I wondered when I visited Esther at her home ahead of the visit how anyone could prepare for such an encounter.
“I feel odd, shaken. I want to ask him where such hate came from, to burn millions of people alive because it just so happened that they were of a different religion,” she said. “Should I accept an apology? Nothing can make up for what they did to us. I have no one to see me off when I do die. They left no one; everyone was burned.”
Her story leaves me feeling sick to my stomach – her anger is directed not just at the Nazis but also her Christian compatriots: “When they were pulling us out of our homes and dragging us through the streets so they could send us to Germany, not a single neighbor even peeked through the curtains to see what was going on.”
It was the early hours of March 25, 1944. In a well-planned operation orchestrated with the help of the Greek gendarmerie, the Gestapo swept through the Jewish quarter of Ioannina, a town close to Greece’s northwestern border, piling 1,725 men, women and children onto trucks.
Only a handful managed to get away and flee into the mountains, where they joined the guerrillas, among them the man Esther was to later marry. The rest, among whom were 17-year-old Esther, her parents and her six siblings, were sent off to the crematoriums. Less than 50 came back.
“The last time I saw my parents was on the railway platform in Auschwitz, where we were separated. I remember that as they were driven away in the back of a truck, they shouted out, ‘Girls, defend your honor.’ One day when our heads were being shaved by one of the prisoners, she asked me what had become of my parents. I said that I didn’t know. She pointed to the flames coming out of the crematorium and said, ‘There they are, burning.’”
Esther’s escape was a matter of pure luck. She was in the infirmary and was hidden by a German doctor of Jewish descent when SS officers took everyone from the ward and marched them to the crematorium. After the concentration camp was liberated she learned that the only other member of her family to have survived was her sister. Everyone else had been exterminated. When she returned to Ioannina, she went straight to her house, where she received the second big blow.

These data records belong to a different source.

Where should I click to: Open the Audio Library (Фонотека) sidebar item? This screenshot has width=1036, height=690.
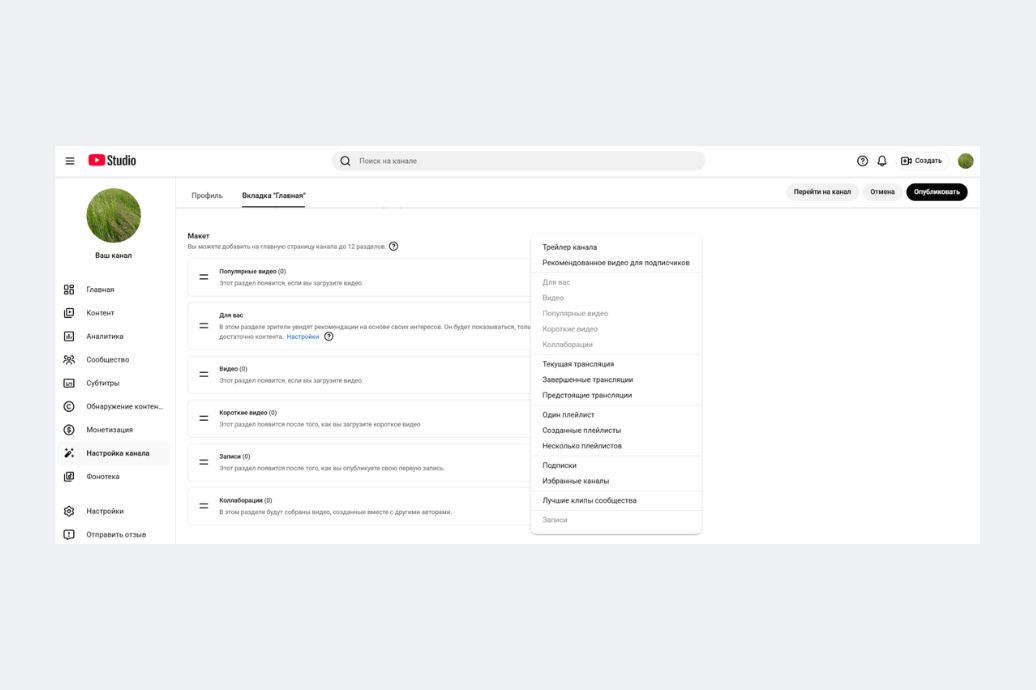point(102,476)
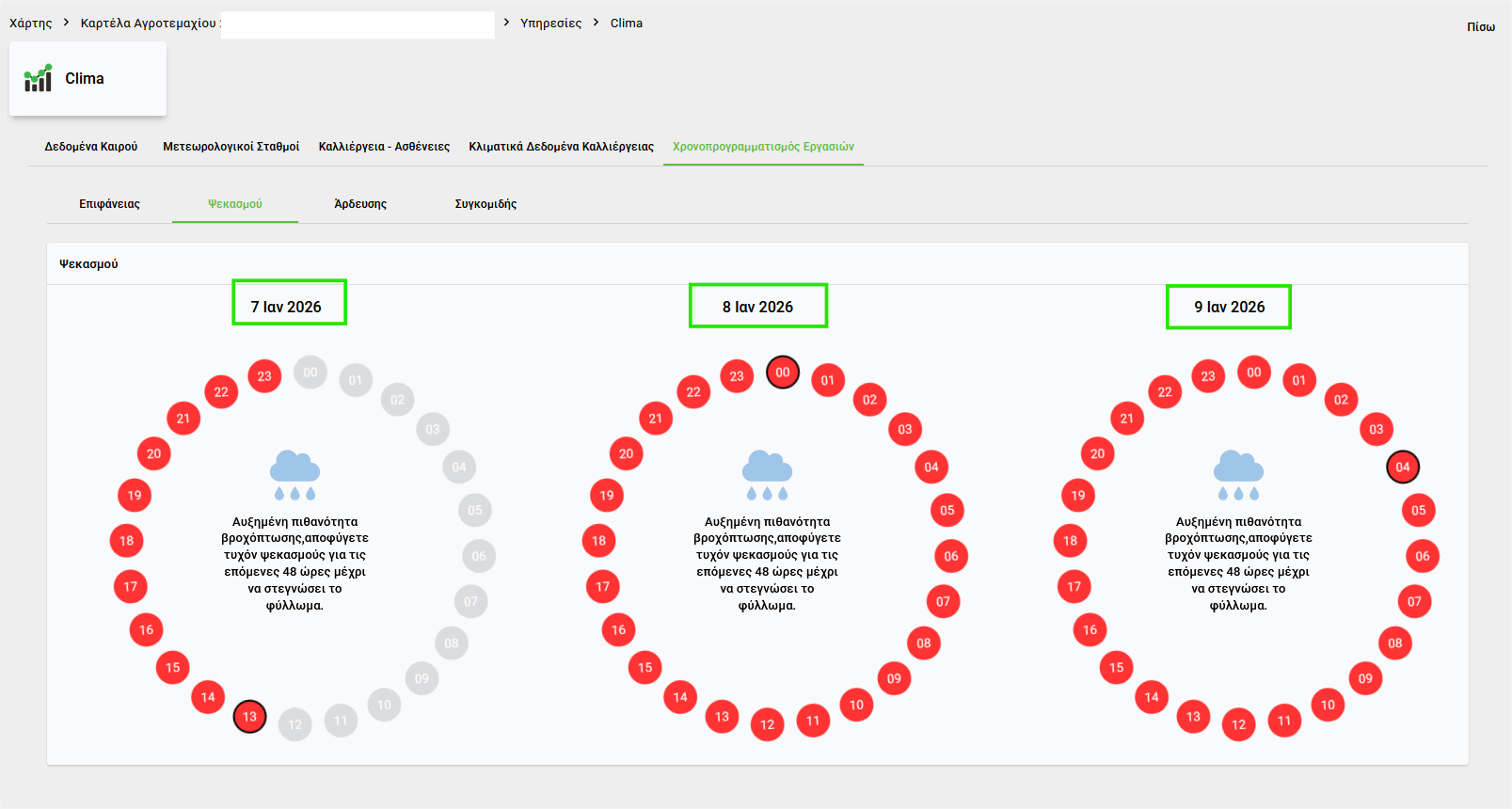This screenshot has height=809, width=1512.
Task: Select hour 00 on the 8 Ιαν clock
Action: tap(783, 373)
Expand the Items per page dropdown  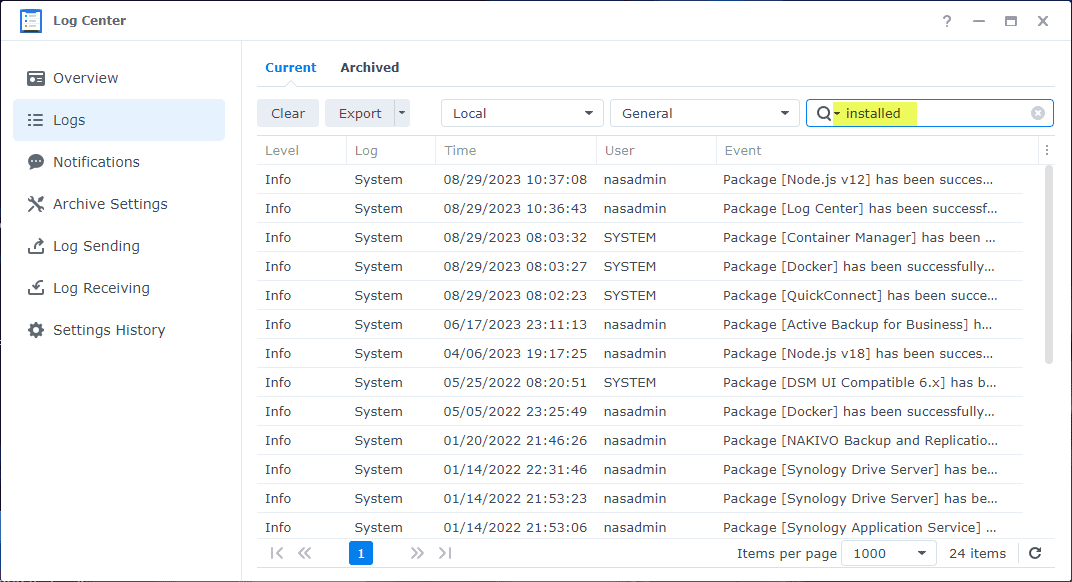[x=888, y=553]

“I knocked on the door and a stranger opened it,” she said. “He asked me what I wanted and I told him that it was my house. ‘Do you remember whether there was an oven here?’ he asked me. ‘Why yes, of course, we used to bake bread and beautiful pies,’ I replied. ‘Well get out of here then. You may have got away from the ovens in Germany, but I’ll cook you right here in your own home.’ I was horrified.”
Esther tried to rebuild her life. She married Samuel, who had survived the war in the mountains. She then tried to locate family heirlooms and useful tools and objects she remembered having at home.
“I found out that the metropolitan bishop had our two Singer sewing machines. I went and asked for them to be returned to me, but I was told that they had been given to the regional authorities. There, they asked me to produce the serial numbers of the machines before they would look for them. They were obviously trying to brush me off,” said Esther. “I raised my arm and showed them the indelible number from Auschwitz. ‘This is the only number I remember,’ I told them and left.”
Esther managed to get back on her feet in what can only be described as a hostile environment.
“It was one day in the late 1960s. A theology professor at the local high school called my daughter [also a teacher] a ‘damn Jew’ because he saw her walking with me in the street past the 9 p.m. curfew. She never got over the insult. As soon as she finished the year she moved to Israel. She never came back,” said Esther.
“You didn’t say a word for so many years. Why?” I asked her.
“Because we were scared. We were unloved by everyone. Don’t you see?” she asked, tears welling up in her eyes.